“Emergenti, ma sfigati”, ovvero il paradosso della nuova economia digitale

il paradosso dell'economia digitale

Giuliano Gallini

Continuo a saccheggiare vecchi numeri di pagina 99 dove trovo sempre punti di vista originali e informazioni che reggono alle mie verifiche.

Roberta Carlini ci racconta di una ricerca inglese sulle classi sociali, che analizzando sette strati di reddito disegna un’immagine realistica della società. Negli altri paesi non sarà proprio come in Inghilterra ma ci andiamo vicino. Vediamo.

L’elite è formata da circa il 6% della popolazione. Si tratta di persone che hanno un reddito medio annuo intorno alle 90.000 sterline, hanno almeno 150.000 sterline di risparmi e valori immobiliari di oltre 300.000 sterline. All’altro capo del filo il precariato, circa il 15% della popolazione, reddito medio 8.000 sterline anno e patrimonio prossimo allo zero. Ci sono poi, sempre alla base della piramide, la classe lavoratrice tradizionale, circa il 14% della popolazione con un reddito di 21.000 sterline e i nuovi lavoratori del terziario, il 19% con 13.000 sterline di reddito.

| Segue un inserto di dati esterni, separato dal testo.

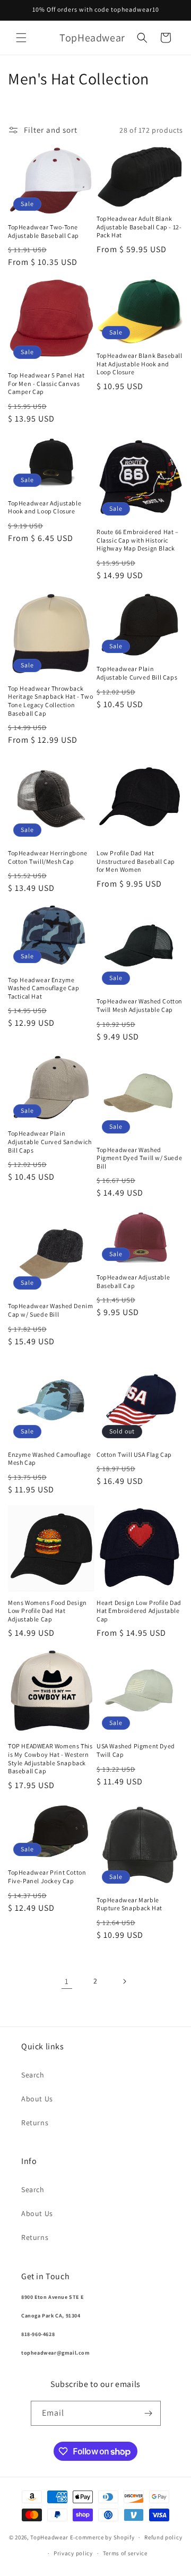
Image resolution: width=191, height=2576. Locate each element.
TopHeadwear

La classe media, circa il restante 46%, è frastagliata in diversi segmenti: lavoratori benestanti, quadri, autonomi, professionisti.

Il paradosso dell’economia digitale: connessi, acculturati, ma poveri

Andando a cercare tra la categoria dei nuovi lavoratori del terziario abbiamo una sorpresa che è il segno forse più importante di questi tempi e che la ricerca segnala. Si tratta di giovani (nelle elite l’età media è 57 anni, nella underclass, quella più bassa, l’età media è 50 anni, per esempio) sono alla base della piramide come reddito ma sono colti, ben connessi tra di loro, hanno un alto capitale di relazioni sociali e un grande capitale culturale emergente. Ma sono abbastanza poveri, precari, sfruttati e senza diritti. Si potrebbe parlare di paradosso della nuova economia digitale: a parte pochissimi fortunati, chi la padroneggia non ne gode i vantaggi.

Qualcuno si ritrova in questa descrizione?